Custom visualization script:

import numpy as np
import matplotlib.pyplot as plt
from sfunctor.visualization import plot_structure_functions

# Load results
data = np.load('results/sf_results.npz')

# Access histograms
hist_mag = data['hist_mag']  # Shape: (10, n_ell, n_theta, n_phi, n_sf)
hist_other = data['hist_other']  # Shape: (18, n_ell, n_product)

# Channel names
mag_channels = data['mag_channels']
other_channels = data['other_channels']

# Plot specific channel
channel_idx = list(mag_channels).index('D_VEL')
sf_velocity = np.sum(hist_mag[channel_idx], axis=(1,2,3))

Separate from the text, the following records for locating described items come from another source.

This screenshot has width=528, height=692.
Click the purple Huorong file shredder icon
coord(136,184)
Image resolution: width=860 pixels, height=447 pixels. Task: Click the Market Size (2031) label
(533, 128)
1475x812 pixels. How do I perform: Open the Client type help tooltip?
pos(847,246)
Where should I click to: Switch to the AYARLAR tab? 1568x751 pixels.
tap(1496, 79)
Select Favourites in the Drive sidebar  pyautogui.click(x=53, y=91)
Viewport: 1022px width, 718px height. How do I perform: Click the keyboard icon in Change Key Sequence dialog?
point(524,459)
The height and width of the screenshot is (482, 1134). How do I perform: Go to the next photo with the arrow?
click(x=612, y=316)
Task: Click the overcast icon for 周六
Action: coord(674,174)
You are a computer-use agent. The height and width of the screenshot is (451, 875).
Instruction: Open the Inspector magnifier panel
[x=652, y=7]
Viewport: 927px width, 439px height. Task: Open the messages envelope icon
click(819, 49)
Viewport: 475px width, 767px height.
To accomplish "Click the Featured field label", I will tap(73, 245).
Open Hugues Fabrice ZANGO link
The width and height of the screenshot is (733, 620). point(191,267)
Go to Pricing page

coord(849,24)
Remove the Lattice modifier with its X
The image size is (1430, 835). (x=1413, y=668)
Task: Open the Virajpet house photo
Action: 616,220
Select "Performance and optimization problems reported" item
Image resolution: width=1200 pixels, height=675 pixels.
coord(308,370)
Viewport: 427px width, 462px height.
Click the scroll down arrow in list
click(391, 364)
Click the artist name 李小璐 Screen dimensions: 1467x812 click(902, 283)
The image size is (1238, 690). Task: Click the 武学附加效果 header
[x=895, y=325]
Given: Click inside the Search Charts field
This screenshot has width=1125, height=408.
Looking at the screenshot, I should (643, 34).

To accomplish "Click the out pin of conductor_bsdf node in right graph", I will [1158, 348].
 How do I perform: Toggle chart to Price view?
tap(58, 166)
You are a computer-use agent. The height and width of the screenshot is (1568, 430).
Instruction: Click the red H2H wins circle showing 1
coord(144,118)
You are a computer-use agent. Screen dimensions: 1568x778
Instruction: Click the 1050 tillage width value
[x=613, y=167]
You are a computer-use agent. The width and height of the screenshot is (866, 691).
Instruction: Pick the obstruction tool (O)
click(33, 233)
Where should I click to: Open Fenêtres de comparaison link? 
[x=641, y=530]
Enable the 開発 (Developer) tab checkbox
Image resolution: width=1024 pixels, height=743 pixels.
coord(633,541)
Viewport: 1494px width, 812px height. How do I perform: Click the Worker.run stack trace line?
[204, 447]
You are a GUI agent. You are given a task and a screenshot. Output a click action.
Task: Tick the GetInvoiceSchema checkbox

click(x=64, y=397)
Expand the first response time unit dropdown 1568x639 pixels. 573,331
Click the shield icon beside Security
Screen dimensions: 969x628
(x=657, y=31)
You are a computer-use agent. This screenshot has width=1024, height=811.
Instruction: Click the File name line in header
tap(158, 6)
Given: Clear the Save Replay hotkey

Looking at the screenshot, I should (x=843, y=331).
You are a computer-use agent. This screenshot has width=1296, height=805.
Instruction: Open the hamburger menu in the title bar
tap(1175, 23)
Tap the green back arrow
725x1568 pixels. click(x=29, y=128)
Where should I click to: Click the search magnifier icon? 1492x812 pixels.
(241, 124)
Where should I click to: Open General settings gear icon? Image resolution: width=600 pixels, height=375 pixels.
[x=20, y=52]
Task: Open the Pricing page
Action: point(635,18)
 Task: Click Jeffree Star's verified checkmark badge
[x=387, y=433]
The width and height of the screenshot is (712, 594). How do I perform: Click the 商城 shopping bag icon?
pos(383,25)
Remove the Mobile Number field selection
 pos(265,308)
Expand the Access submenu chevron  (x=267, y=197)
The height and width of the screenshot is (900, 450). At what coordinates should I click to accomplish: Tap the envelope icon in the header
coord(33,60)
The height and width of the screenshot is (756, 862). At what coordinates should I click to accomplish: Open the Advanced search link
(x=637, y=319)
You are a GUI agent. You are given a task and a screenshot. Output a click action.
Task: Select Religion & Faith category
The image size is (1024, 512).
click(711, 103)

ell_centers = 0.5 * (data['ell_bin_edges'][:-1] + data['ell_bin_edges'][1:])
plt.loglog(ell_centers, sf_velocity, 'o-')
plt.xlabel('ℓ')
plt.ylabel('S₂(ℓ)')
plt.title('Velocity Structure Function')
plt.grid(True, alpha=0.3)
plt.savefig('velocity_sf.png')

Physics and Channels

Magnitude Channels (10 total)

D_VEL - Velocity increment magnitude |δv|
D_MAG - Magnetic field increment magnitude |δB|
D_RHO - Density increment magnitude |δρ|
D_VEL_PERP - Perpendicular velocity increment |δv_⊥|
D_MAG_PERP - Perpendicular magnetic field increment |δB_⊥|
D_ZPLUS - Elsasser variable z+ = v + vA increment
D_ZMINUS - Elsasser variable z- = v - vA increment
D_VORT - Vorticity increment |δω|
D_CURR - Current density increment |δj|
D_CURV - Magnetic curvature increment |δ((b·∇)b)|
D_GRAD_RHO - Density gradient increment |δ(∇ρ)|

Cross Product Channels (18 total)

Cross products and magnitude products for computing angles between field increments:

D_VEL_CROSS_D_MAG - |δv × δB| (numerator for angle)
D_VEL_D_MAG_MAG - |δv| × |δB| (denominator for angle)
D_ZPLUS_CROSS_ZMINUS - |δz+ × δz-|
D_ZPLUS_ZMINUS_MAG - |δz+| × |δz-|
D_CURV_CROSS_GRAD_RHO - |δ(curv) × δ(∇ρ)|
D_CURV_D_GRAD_RHO_MAG - |δ(curv)| × |δ(∇ρ)|
And more for all relevant field combinations...

Angle Calculation

To compute the angle between two field increments:

# Example: angle between velocity and magnetic field increments
cross_idx = other_channels.index('D_VEL_CROSS_D_MAG')
mag_idx = other_channels.index('D_VEL_D_MAG_MAG')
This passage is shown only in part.